**YOUR OBJECTIVE**
For the records that follow, please set down exactly the lines between the one holding "Instruction: Click the" and the one holding "Task: Open 高政泽's avatar photo", inclusive, and only those.
========
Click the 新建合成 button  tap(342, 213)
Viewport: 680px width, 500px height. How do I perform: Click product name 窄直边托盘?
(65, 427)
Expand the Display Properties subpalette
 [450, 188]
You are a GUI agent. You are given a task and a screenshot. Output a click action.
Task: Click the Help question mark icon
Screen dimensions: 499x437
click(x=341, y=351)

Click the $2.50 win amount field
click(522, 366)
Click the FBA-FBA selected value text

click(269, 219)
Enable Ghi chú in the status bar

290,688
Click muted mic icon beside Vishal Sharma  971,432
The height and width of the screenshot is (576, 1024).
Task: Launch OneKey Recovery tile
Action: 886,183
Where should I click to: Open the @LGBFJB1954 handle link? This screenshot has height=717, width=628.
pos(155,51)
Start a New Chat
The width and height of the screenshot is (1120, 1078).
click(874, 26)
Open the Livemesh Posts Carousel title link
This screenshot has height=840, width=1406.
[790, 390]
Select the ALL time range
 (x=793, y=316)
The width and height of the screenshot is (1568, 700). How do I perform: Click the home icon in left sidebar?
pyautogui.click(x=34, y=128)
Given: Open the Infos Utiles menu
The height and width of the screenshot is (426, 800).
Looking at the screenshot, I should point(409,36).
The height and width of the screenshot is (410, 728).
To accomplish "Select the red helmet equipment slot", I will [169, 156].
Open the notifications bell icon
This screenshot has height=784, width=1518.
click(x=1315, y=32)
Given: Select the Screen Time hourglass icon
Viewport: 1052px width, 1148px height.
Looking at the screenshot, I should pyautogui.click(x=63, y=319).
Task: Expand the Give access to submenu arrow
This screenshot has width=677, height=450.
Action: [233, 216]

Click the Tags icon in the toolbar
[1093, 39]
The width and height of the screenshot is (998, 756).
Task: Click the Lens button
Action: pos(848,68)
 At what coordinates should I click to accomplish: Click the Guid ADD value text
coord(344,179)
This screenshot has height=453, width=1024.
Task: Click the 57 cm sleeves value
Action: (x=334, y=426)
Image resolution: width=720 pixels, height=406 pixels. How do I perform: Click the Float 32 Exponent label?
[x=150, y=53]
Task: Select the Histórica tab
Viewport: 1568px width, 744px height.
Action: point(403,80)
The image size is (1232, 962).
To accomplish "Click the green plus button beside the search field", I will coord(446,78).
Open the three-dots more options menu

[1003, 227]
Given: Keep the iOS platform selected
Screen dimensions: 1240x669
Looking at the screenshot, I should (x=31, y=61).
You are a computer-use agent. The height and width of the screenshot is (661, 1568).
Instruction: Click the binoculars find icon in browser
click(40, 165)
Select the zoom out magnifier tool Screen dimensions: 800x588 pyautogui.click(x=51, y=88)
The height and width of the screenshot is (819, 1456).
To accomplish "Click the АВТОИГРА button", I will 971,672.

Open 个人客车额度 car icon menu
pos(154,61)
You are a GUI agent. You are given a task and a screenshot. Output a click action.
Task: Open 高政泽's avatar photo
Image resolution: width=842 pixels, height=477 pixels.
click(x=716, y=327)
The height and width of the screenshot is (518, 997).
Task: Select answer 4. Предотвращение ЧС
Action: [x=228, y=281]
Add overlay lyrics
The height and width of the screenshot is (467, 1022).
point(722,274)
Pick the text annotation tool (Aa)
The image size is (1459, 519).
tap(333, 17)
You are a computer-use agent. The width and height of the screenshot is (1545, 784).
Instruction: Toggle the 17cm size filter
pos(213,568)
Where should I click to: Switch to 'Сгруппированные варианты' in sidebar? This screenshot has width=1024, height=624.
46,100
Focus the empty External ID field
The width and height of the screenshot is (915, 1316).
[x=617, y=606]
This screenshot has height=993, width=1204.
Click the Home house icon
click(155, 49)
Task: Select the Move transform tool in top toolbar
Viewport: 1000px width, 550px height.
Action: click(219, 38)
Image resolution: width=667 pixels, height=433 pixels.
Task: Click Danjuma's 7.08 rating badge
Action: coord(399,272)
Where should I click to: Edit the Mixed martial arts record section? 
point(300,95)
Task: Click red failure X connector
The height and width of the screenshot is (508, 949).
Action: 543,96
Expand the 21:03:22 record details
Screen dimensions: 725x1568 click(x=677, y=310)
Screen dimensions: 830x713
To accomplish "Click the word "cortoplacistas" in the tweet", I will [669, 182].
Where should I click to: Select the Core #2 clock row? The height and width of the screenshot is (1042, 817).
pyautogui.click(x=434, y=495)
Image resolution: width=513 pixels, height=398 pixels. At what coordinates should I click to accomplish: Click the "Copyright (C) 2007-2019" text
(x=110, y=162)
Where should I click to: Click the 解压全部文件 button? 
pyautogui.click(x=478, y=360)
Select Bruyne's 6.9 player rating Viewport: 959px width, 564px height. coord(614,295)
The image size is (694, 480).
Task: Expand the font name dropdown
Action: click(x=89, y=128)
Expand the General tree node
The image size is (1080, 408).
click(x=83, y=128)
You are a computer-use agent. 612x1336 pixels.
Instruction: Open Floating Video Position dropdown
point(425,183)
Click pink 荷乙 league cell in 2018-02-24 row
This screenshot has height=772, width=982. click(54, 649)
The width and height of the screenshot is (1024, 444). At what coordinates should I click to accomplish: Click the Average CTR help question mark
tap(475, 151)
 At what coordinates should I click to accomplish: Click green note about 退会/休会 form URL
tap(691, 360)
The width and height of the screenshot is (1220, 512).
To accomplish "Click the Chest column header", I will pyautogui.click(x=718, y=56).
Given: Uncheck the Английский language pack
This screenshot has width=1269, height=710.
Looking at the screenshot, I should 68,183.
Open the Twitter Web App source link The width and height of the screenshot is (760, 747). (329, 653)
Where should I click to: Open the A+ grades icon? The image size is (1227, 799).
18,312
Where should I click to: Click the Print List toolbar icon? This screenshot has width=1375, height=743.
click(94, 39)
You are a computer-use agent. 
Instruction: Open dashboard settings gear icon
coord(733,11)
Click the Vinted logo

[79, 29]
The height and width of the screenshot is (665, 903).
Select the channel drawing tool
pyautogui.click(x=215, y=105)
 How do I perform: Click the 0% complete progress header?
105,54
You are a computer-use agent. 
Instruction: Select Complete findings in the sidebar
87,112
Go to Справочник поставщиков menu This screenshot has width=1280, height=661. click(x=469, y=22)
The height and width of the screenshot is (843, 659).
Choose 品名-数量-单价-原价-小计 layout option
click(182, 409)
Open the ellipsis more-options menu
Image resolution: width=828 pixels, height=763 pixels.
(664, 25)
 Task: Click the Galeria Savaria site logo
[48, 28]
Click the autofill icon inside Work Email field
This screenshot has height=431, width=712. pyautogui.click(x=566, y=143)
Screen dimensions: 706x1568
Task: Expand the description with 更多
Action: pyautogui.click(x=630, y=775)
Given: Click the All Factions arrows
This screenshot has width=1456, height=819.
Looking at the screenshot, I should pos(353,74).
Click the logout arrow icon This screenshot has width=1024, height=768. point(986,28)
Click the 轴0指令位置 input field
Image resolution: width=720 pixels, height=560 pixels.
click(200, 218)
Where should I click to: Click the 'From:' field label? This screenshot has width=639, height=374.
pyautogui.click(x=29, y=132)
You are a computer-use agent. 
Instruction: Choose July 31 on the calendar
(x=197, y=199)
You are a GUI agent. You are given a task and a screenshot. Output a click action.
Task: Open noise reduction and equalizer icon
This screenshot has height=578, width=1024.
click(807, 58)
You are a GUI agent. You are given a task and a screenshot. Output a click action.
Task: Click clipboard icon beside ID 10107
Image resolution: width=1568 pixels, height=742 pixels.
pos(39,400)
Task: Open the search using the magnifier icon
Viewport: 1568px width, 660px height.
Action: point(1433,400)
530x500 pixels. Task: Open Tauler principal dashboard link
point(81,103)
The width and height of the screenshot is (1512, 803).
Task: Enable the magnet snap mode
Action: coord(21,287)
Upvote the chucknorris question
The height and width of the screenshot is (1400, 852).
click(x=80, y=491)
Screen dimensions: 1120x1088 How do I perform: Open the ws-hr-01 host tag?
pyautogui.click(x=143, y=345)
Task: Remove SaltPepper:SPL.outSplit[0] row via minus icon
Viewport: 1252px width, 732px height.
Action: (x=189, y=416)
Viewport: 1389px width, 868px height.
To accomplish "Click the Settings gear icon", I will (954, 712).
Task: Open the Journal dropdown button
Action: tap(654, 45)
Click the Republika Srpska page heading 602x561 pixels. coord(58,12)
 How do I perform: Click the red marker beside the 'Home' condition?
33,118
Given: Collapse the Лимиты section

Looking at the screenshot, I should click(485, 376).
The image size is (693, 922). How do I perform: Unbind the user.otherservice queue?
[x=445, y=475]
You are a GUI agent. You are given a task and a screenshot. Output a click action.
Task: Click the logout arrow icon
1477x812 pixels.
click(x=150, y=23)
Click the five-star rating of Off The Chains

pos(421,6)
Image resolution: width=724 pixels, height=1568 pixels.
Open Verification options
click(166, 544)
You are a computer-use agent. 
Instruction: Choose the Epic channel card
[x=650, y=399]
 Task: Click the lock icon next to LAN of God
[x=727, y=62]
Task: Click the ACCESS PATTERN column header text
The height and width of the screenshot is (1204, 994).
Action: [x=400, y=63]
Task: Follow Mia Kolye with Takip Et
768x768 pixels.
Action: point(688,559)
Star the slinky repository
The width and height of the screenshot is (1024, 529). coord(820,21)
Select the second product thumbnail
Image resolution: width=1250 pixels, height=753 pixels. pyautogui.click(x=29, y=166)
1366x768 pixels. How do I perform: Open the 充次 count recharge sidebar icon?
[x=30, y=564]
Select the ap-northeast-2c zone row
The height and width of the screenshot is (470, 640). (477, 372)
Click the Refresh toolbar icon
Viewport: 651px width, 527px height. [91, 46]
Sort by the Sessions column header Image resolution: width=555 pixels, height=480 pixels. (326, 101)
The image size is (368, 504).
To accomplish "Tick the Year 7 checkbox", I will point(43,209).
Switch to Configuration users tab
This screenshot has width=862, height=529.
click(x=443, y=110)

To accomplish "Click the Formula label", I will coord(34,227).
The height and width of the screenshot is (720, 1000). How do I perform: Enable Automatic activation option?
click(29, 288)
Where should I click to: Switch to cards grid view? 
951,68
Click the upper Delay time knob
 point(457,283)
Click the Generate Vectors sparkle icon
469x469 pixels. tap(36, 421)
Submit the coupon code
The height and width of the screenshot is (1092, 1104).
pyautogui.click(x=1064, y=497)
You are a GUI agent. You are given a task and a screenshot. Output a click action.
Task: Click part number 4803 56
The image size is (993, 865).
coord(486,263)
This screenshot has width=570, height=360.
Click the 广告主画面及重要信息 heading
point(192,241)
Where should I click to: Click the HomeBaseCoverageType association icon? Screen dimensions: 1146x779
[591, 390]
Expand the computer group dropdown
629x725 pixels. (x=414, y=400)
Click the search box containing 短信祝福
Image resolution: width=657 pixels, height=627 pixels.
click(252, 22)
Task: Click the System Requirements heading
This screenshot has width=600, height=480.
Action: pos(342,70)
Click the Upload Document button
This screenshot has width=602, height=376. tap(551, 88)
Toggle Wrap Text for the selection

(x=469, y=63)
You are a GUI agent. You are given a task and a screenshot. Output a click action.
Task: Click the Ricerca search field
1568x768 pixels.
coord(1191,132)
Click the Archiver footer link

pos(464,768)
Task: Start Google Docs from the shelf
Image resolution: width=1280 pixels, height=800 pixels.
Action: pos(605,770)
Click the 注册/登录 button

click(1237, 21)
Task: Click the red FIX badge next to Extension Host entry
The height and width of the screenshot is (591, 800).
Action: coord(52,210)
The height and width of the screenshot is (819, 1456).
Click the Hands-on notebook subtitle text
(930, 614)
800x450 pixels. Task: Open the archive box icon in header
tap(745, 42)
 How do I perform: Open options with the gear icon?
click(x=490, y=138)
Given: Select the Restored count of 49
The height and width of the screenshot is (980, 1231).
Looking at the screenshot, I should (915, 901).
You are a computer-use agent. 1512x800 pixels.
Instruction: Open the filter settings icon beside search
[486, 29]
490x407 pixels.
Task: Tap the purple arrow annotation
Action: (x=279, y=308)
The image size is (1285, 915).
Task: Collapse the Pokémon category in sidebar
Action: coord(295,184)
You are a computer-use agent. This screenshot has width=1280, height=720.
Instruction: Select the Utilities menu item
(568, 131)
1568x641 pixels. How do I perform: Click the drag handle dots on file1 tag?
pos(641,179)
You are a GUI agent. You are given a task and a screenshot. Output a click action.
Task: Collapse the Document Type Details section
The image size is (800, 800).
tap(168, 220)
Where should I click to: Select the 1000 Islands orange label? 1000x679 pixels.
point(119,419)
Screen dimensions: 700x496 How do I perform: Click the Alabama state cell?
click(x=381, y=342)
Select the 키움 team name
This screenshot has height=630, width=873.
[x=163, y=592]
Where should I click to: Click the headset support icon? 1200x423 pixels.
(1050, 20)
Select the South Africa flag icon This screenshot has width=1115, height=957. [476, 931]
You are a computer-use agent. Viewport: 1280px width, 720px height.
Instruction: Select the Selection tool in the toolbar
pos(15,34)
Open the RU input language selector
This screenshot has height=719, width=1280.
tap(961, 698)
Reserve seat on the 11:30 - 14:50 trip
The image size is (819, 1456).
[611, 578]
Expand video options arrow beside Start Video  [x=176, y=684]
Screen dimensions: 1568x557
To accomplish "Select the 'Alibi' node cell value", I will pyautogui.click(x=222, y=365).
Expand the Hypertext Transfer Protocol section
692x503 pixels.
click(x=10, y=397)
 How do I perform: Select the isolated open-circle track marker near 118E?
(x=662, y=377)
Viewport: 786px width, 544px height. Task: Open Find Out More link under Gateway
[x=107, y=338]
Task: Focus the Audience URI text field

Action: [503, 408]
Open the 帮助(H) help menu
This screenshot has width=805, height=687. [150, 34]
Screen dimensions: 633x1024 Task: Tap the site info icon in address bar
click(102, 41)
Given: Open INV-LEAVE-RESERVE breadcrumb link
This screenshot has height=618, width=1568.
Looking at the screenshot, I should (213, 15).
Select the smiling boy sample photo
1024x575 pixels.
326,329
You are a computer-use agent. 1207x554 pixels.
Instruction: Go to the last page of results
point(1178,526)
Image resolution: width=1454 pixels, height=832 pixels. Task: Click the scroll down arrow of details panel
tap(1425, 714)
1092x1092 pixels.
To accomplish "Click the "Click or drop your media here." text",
========
**ANSWER BOX**
Instruction: Click the binoculars find icon in browser
click(40, 165)
Select the zoom out magnifier tool Screen dimensions: 800x588 pyautogui.click(x=51, y=88)
The height and width of the screenshot is (819, 1456).
To accomplish "Click the АВТОИГРА button", I will 971,672.

Open 个人客车额度 car icon menu
pos(154,61)
You are a GUI agent. You are given a task and a screenshot. Output a click action.
Task: Open 高政泽's avatar photo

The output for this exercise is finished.